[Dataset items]
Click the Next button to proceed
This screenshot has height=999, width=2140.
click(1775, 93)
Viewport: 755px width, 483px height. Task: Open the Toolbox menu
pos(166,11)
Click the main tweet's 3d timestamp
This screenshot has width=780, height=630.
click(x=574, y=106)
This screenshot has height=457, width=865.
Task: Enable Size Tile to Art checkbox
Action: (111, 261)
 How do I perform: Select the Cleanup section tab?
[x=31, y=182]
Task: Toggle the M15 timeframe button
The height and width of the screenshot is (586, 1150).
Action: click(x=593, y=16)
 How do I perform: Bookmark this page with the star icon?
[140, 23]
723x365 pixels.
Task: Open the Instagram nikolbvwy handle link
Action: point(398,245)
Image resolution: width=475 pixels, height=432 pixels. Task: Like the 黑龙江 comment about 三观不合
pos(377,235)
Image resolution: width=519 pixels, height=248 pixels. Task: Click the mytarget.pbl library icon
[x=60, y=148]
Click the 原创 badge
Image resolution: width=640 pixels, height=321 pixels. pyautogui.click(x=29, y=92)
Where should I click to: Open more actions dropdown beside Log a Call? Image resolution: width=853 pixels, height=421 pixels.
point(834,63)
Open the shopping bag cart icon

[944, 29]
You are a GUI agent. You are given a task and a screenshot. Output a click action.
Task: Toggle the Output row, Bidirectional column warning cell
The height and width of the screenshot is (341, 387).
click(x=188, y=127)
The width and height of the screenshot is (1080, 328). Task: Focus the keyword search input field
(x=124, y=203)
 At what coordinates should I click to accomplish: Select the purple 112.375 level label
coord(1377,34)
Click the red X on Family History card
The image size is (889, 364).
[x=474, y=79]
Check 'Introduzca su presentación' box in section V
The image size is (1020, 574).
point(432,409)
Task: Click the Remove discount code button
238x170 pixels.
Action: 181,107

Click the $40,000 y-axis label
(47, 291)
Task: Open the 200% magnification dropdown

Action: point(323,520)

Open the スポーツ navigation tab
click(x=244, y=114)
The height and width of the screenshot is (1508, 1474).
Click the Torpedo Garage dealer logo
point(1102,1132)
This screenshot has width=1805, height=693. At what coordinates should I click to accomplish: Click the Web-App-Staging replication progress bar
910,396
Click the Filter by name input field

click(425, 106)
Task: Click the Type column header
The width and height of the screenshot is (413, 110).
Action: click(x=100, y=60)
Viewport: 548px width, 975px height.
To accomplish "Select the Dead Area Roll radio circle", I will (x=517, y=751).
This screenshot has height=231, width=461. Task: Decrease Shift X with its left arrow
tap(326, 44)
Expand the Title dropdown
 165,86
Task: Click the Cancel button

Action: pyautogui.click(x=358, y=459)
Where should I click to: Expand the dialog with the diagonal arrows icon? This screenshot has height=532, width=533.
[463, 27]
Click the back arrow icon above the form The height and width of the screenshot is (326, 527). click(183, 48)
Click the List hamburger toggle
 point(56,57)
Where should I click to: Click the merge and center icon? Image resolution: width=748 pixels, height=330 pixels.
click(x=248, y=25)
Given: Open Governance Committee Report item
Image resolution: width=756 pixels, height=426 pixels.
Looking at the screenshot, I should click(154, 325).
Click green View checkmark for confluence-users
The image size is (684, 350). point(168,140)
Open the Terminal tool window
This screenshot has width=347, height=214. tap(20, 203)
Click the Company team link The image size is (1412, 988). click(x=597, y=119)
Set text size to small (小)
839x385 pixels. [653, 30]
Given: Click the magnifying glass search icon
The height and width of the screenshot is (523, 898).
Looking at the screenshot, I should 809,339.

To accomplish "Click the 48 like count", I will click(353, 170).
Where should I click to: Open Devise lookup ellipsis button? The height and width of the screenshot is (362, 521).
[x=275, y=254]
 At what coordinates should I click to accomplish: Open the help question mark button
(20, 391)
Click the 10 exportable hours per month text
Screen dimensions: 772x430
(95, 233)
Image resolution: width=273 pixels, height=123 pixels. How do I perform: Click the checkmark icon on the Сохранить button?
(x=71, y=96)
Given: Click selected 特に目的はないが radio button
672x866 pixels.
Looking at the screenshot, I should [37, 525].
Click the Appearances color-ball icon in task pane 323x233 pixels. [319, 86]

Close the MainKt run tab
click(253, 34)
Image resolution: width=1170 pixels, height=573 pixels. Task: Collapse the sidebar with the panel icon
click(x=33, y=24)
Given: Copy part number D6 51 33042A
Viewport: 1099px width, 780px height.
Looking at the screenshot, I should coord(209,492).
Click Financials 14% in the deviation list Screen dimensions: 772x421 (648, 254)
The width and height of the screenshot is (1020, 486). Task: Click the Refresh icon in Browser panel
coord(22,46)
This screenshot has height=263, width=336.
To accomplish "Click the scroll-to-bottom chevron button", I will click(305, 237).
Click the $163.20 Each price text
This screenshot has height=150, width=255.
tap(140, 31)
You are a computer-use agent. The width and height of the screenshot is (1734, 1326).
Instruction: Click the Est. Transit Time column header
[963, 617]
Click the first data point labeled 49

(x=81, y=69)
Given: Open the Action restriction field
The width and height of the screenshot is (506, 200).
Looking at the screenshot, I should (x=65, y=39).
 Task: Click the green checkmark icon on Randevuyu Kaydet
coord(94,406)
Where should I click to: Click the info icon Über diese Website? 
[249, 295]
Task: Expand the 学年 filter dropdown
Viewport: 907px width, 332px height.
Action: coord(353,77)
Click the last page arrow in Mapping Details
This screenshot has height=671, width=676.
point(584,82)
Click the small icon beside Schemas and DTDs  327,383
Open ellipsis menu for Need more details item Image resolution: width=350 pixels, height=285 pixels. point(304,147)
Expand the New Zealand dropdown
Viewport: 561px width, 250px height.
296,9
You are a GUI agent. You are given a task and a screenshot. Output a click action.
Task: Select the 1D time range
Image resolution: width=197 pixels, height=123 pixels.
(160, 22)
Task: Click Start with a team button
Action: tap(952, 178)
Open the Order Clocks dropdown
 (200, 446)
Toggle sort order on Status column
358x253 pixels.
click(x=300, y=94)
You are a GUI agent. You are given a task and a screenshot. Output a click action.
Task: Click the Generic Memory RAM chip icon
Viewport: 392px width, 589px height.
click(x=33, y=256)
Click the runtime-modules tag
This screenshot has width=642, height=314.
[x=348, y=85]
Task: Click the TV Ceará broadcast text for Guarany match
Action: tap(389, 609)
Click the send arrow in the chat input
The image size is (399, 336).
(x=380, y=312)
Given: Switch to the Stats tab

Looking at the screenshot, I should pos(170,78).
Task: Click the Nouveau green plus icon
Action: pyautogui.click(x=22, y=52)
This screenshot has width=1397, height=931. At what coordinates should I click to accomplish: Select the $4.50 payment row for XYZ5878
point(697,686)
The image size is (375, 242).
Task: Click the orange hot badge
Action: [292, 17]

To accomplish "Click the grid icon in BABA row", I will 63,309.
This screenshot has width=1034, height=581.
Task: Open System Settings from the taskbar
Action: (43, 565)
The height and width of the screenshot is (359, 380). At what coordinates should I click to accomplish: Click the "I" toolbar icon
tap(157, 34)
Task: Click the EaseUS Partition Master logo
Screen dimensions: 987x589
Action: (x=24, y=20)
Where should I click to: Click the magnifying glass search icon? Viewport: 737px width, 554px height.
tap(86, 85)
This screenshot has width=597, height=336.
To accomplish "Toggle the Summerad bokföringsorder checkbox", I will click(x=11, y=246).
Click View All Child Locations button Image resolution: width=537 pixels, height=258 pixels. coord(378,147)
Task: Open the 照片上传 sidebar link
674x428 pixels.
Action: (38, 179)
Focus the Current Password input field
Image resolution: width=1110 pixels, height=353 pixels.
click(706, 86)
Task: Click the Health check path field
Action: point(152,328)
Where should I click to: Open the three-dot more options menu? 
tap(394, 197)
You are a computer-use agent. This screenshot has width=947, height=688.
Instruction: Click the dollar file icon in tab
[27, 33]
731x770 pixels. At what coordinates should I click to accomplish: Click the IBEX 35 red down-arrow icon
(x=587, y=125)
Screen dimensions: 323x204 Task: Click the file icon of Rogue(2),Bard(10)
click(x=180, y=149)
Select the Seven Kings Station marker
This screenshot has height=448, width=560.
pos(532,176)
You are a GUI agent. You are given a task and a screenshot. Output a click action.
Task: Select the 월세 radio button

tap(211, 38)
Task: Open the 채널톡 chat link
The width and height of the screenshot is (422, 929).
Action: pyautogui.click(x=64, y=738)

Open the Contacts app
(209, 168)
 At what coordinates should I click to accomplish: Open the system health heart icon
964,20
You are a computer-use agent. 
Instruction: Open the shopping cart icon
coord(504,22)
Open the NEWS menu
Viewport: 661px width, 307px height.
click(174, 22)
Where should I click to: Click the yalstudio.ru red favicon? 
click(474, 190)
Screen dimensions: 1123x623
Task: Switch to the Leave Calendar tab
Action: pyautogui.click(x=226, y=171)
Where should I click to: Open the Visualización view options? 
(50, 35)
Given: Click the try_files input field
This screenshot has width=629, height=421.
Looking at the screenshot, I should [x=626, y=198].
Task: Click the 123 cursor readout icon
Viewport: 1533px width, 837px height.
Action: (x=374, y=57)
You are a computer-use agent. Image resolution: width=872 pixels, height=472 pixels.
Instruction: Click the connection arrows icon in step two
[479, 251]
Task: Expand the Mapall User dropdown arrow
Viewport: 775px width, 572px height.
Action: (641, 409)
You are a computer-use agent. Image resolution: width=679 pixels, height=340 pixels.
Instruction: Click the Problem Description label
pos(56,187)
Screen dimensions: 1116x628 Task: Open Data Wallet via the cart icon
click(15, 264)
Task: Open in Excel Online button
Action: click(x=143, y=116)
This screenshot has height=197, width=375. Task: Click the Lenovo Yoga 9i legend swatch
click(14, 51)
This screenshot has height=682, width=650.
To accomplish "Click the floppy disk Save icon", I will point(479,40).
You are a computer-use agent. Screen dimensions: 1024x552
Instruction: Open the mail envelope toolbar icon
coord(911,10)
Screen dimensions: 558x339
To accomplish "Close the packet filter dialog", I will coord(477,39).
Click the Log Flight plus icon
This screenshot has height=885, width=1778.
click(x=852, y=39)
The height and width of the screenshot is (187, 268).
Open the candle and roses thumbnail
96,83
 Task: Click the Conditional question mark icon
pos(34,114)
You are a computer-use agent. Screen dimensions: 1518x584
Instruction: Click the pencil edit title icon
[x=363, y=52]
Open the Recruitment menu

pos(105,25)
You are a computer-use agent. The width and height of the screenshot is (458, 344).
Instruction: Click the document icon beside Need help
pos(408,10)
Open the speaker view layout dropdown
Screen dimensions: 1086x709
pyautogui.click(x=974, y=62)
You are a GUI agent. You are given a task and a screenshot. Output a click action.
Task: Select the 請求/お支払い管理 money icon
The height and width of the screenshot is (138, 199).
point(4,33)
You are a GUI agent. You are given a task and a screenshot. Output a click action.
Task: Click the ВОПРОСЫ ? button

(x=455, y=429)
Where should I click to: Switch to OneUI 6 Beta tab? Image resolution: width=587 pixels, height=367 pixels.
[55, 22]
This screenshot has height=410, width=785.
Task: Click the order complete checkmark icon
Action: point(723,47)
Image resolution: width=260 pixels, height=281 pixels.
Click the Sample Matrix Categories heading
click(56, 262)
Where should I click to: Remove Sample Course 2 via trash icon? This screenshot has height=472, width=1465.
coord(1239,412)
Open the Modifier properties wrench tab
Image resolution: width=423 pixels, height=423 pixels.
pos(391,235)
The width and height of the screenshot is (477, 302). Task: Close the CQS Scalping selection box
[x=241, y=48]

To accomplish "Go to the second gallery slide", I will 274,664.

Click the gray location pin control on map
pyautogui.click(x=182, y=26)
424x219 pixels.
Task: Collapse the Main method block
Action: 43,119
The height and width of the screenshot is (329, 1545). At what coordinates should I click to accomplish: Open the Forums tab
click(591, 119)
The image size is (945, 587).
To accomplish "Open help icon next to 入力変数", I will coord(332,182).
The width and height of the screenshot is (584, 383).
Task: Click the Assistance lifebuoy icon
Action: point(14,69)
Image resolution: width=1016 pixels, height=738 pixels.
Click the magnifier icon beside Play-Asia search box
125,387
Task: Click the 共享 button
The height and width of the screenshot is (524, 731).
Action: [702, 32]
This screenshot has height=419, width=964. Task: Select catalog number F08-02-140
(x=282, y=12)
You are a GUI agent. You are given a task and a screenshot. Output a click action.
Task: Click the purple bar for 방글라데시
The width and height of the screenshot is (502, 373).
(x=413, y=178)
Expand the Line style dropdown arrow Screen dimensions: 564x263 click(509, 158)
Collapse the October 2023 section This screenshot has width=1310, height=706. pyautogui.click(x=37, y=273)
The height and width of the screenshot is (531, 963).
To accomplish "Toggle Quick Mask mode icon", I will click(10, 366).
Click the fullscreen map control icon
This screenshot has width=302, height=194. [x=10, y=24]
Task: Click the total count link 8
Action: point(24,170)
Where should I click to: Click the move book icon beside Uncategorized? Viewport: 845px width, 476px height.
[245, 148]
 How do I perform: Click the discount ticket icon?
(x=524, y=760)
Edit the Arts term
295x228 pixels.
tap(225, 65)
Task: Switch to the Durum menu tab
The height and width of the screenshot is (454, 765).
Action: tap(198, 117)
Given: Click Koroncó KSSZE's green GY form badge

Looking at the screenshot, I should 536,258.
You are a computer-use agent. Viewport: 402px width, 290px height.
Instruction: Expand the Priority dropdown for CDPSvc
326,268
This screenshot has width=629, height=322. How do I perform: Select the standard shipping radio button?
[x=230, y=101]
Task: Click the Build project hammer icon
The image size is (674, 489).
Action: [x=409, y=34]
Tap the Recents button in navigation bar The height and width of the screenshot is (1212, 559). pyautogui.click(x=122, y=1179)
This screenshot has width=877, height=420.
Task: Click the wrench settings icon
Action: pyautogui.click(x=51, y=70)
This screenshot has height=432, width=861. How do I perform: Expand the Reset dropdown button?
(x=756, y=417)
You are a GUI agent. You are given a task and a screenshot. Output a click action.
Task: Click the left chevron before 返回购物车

■ **Work order**:
Copy each line above holding "chevron".

■ **Exercise response**:
To accomplish "Click the scroll-to-bottom chevron button", I will click(305, 237).
Task: Click the left chevron before 返回购物车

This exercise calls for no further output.